Margaret Work, daughter of Chief Factor John Work, was born into a remarkable family of the Hudson's Bay Company elite. Her British-Métis heritage, an advantage in the fur trade, is now a target for snobbery and racism as the 1858 gold rush brings changing attitudes and loyalties. Unwed at 24, Margaret worries she is fated to spinsterhood in these turbulent times. Based on real people and events, The Chief Factor's Daughter is an elegant recreation of a vanished society.
Born in London, UK, Vanessa Winn currently resides in Victoria, BC, where she received a Bachelor of Arts in English Literature. This was the origin of her inspiration for her deep dive into historical fiction and telling the stories of our past. A writer since childhood, Vanessa has always been drawn towards literature and creative writing. Fascinated with 19th century literature, she felt an affinity towards the era, but noticed the lack of historical portrayals of the West Coast.

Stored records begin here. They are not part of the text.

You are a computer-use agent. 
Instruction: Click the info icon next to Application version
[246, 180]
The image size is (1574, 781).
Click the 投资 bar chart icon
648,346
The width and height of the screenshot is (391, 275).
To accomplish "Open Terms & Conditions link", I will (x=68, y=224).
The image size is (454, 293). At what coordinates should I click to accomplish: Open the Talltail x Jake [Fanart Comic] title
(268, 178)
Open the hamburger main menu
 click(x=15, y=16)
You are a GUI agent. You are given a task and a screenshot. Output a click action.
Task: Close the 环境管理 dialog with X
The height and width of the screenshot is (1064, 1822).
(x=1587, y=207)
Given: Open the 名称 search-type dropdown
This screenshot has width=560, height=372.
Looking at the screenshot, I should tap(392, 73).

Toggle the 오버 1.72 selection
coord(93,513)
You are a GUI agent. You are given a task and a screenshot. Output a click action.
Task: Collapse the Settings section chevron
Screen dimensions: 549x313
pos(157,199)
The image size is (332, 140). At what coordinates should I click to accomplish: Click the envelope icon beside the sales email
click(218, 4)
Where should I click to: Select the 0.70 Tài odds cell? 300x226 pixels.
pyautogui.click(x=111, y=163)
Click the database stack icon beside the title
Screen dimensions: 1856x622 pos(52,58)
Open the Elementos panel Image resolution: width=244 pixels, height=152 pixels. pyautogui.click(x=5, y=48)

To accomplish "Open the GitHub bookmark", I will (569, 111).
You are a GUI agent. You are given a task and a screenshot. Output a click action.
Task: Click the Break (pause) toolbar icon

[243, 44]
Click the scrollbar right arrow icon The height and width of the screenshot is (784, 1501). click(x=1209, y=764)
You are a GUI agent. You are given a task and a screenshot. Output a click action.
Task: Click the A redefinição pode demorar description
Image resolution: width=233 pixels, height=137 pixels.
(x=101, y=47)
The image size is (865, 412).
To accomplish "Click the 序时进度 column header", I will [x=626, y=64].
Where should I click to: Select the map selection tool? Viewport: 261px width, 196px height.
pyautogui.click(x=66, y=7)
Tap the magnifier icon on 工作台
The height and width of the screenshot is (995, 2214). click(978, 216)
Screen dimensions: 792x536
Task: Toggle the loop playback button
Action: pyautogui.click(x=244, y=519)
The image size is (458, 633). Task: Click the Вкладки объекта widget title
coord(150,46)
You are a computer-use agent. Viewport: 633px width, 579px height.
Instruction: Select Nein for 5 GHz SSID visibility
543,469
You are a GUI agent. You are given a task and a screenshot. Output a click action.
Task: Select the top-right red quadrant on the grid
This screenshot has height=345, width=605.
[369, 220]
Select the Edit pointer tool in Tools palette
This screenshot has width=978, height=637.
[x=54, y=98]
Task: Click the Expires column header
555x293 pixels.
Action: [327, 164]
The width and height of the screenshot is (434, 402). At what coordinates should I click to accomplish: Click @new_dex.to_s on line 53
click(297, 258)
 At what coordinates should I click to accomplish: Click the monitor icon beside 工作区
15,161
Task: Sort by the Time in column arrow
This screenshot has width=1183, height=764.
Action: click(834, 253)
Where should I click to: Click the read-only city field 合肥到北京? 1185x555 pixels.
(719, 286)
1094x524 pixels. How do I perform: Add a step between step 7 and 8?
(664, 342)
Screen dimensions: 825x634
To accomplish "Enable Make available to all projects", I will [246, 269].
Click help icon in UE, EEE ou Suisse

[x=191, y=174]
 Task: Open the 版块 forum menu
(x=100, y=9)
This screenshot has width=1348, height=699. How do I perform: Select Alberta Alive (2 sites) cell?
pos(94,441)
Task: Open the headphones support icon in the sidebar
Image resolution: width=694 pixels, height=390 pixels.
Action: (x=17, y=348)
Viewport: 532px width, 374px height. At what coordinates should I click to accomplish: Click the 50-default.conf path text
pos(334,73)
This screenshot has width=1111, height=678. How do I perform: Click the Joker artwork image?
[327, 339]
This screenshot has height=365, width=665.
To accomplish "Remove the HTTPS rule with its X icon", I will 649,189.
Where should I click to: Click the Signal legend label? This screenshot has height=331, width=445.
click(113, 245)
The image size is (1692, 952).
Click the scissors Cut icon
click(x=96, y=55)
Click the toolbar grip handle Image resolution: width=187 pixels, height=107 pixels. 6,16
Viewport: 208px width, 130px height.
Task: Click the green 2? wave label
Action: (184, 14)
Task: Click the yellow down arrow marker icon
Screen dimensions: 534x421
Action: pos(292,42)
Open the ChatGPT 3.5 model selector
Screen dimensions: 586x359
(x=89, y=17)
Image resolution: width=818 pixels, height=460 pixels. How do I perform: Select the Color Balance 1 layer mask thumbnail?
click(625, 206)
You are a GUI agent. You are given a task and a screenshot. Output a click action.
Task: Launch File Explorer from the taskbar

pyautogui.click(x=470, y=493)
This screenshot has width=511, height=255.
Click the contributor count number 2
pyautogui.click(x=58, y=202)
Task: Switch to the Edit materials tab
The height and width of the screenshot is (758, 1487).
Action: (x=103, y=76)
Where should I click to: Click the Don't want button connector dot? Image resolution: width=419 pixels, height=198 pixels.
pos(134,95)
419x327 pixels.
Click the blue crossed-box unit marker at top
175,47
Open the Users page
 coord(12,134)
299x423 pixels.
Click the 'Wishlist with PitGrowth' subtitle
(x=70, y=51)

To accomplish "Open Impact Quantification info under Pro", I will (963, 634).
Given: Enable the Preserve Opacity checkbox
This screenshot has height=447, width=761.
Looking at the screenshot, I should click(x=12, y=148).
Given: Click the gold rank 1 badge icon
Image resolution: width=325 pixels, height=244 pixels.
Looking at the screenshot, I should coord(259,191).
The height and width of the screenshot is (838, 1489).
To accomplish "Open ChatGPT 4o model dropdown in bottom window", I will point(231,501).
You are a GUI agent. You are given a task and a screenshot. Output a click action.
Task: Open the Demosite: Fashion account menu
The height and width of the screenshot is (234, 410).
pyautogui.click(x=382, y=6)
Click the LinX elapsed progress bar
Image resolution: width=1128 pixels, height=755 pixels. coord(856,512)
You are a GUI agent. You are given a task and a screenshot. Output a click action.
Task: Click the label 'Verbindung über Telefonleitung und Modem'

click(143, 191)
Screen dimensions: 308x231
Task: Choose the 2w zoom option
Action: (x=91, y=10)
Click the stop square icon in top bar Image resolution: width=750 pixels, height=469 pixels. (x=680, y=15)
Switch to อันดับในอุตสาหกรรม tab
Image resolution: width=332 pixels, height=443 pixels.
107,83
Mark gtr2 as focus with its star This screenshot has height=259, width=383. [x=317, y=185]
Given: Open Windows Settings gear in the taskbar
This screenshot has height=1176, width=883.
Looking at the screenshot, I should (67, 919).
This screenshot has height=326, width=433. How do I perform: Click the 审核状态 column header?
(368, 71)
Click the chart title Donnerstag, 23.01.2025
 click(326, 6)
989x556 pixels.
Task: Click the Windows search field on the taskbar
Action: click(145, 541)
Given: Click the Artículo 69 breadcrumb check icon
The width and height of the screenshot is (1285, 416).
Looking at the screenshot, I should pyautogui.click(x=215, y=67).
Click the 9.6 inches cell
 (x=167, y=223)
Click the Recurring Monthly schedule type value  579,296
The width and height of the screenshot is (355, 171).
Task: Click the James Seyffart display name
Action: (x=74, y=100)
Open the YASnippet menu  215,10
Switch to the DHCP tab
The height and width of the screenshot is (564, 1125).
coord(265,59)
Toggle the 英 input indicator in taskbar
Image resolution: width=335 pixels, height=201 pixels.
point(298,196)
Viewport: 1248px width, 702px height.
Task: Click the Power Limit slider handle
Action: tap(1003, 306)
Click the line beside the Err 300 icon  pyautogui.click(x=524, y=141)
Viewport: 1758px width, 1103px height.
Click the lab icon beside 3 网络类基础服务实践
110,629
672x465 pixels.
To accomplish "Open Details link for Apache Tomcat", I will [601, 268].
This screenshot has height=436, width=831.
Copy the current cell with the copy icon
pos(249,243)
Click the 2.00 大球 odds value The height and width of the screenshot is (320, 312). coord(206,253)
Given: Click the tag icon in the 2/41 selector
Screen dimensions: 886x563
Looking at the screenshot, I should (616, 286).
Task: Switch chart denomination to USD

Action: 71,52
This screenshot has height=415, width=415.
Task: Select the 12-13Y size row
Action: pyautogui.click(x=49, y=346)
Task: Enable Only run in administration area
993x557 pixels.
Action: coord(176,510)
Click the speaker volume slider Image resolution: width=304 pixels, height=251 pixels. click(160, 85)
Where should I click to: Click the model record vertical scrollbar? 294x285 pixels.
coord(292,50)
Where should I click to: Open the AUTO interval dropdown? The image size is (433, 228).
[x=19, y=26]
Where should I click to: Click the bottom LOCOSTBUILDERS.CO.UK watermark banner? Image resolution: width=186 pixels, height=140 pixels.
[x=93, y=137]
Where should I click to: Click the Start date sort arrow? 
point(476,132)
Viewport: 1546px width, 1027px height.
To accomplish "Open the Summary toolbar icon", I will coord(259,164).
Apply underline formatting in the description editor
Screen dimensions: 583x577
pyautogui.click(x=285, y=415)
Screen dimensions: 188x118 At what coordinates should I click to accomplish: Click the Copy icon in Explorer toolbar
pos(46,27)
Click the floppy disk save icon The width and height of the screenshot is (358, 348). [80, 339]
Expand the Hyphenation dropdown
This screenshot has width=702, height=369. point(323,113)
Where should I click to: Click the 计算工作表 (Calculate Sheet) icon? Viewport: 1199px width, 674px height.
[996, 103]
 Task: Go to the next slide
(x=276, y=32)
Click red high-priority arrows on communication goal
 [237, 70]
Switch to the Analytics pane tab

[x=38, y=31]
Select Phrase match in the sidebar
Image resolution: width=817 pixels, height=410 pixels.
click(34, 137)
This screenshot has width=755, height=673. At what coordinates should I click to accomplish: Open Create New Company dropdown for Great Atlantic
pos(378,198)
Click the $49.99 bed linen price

Thus began the journey of her delve into the multicultural roots, historical figures, and local history of Victoria itself.
Vanessa realized how little she knew of the history of Victoria and grew enraptured in her research, leading her to follow one rabbit hole into another. Early in her research, she noticed the apparent lack of first-hand sources by women, particularly in fur-trade society, and started to imagine history from their perspective. Feeling their stories deserved to be told, it is here she felt the space for a historical novel. Vanessa began to create, extrapolating truths from footnotes and photographs, until eventually their journeys took shape. With the framework of these women and their families in mind, layer by layer she built her novels around the factual essence at the core of her work. The atmosphere of the setting almost evolved into another character, influencing those who populate it, another story to be told in its own right.
Her debut novel, The Chief Factor’s Daughter, was long-listed for The ReLit Awards, and a finalist for Monday Magazine’s “Favourite Fiction” award. It has been studied in several history courses at BC universities. Her poetry has appeared in various journals, most recently in The Quilliad. Beyond her love of the written word and historical research, she finds inspiration in dance and teaches Argentine tango. Vanessa Winn brings life to the history of colonial Victoria, awakening stories that otherwise may have been lost to the tests of time, engaging readers in the journeys of those who have come before us.